Example: Four letters are taken at random from the word AUSTRALIA. What is the probability to have two vowels and two consonants?
Solution:
Vowels: A, U, A, I, A. Consonants: S, T, R, L
This is a case of "without replacement". Total outcomes: C(9,4)=9*8*7*6/4!=126 Outcomes with two vowels and two consonants: C(5,2)*C(4,2)=60 Probability=60/126=10/21
Example: From the word AUSTRALIA, a letter is taken at random and put back. Then a second letter is taken and put back. This process is repeated for four letters. What would be the possibility that two vowels and two consonants have been chosen?
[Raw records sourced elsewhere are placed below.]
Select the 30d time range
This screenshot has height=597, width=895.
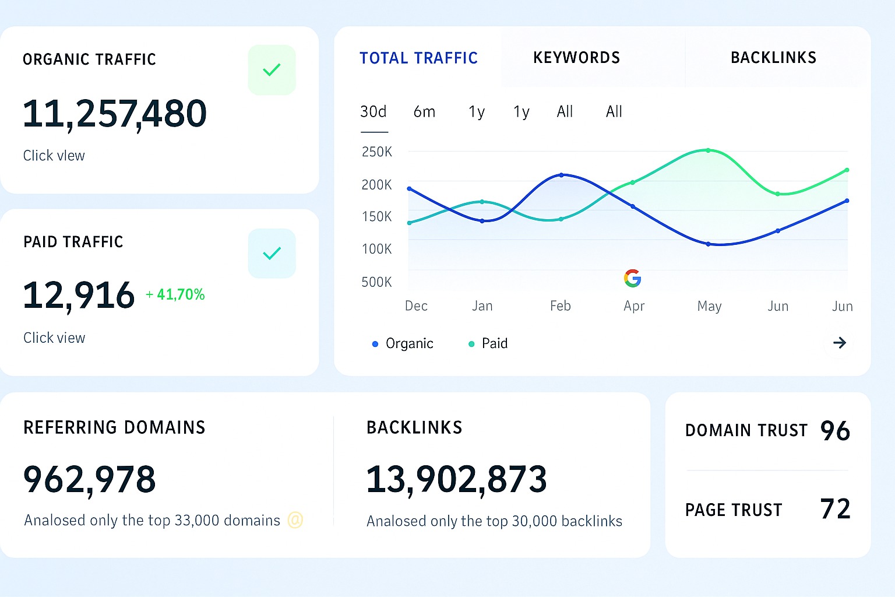pyautogui.click(x=373, y=112)
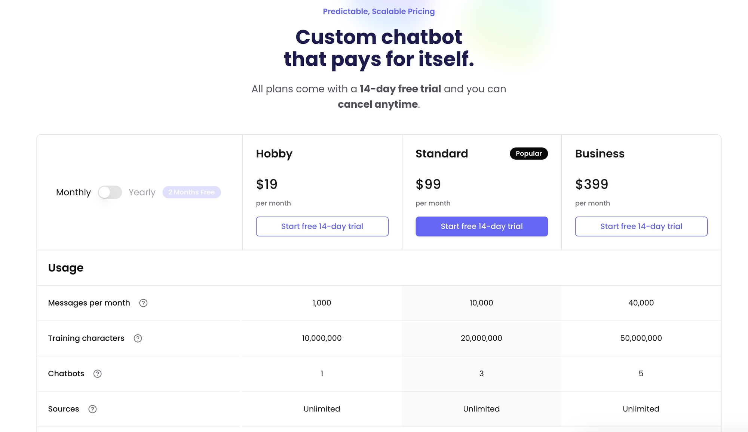Select the Standard plan heading
748x432 pixels.
442,153
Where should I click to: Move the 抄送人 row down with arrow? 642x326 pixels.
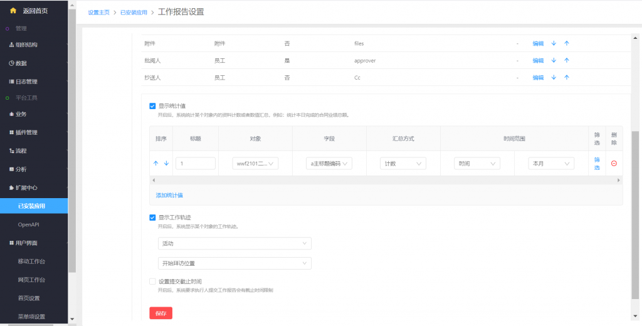[554, 77]
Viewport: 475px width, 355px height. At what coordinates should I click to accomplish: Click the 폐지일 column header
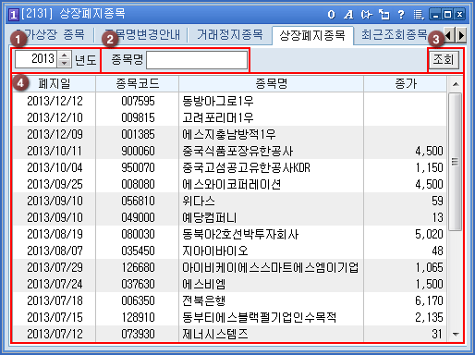[x=54, y=84]
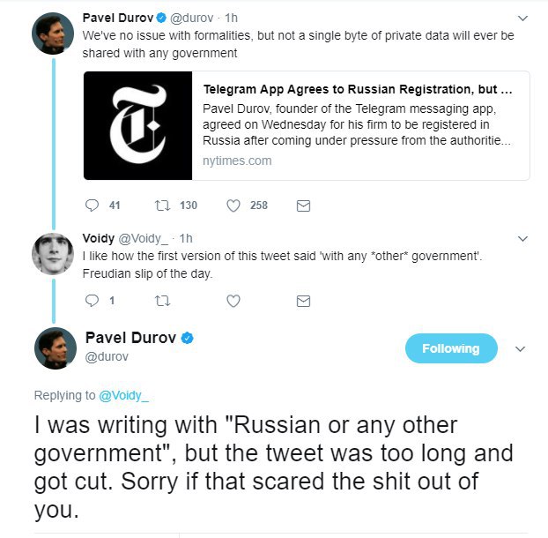
Task: Click the Pavel Durov name in the main tweet
Action: click(130, 338)
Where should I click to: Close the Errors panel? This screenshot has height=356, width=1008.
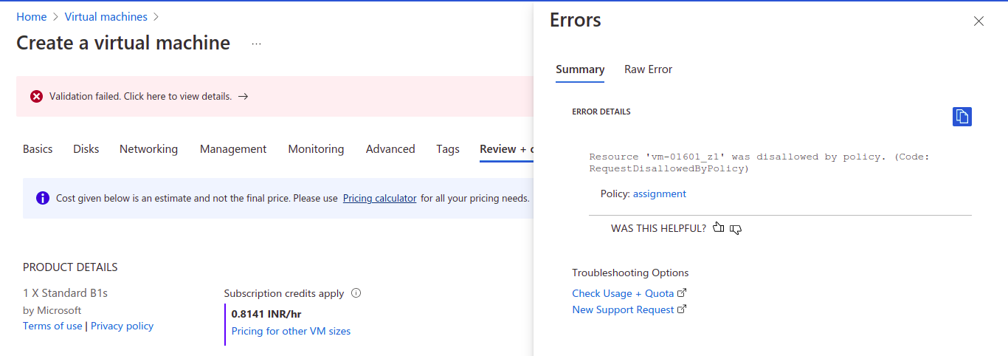click(x=978, y=21)
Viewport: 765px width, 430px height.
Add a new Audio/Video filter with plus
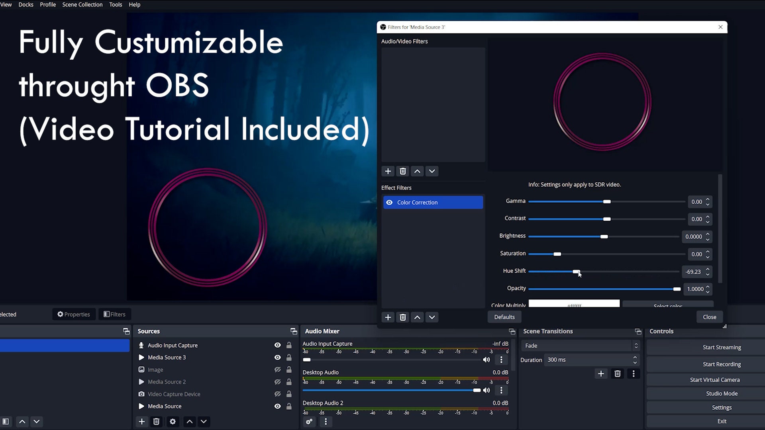(388, 171)
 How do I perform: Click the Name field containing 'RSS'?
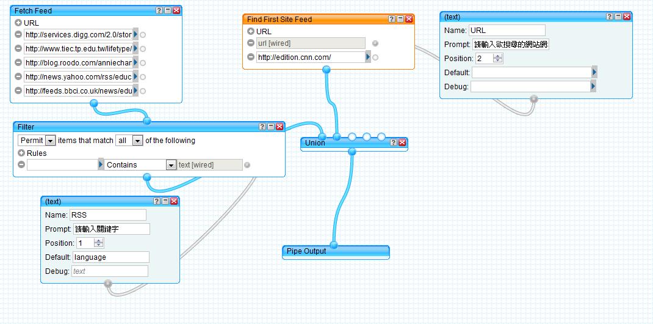click(107, 215)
This is a case of "with replacement": Total outcomes: 9^4 Outcomes with two vowels and two consonants: C(4,2)*5^2*4^2 You can calculate the probability from here.
Note that there is a special thing with letter problems, ie. the repeating letters. In the above examples the repeating letters don't matter. However they would matter if the question is asked differently.
Example: There is a word AUSTRALIA. Four letters are taken at random. How many different words can be formed that have two vowels and two consonants? Solution: Vowels: A, U, A, I, A. Distinguish vowles: A, U, I. Consonants: S, T, R, L
Outcomes with two vowels and two consonants: 1) The two vowels are different: C(3,2)*C(4,2) 2) The two vowels are the same: C(1,1)*C(4,2)
After you've got the four letters you need to order them to get different outcomes. So the first case (with different vowels) would be C(3,2)*C(4,2)*P(4,4)=432, and the second case (with same vowels) would be C(1,1)*C(4,2)*P(4,4)/2=72. The final outcome would be 504.
Last edited by HongHu on 25 Apr 2011, 05:50, edited 2 times in total.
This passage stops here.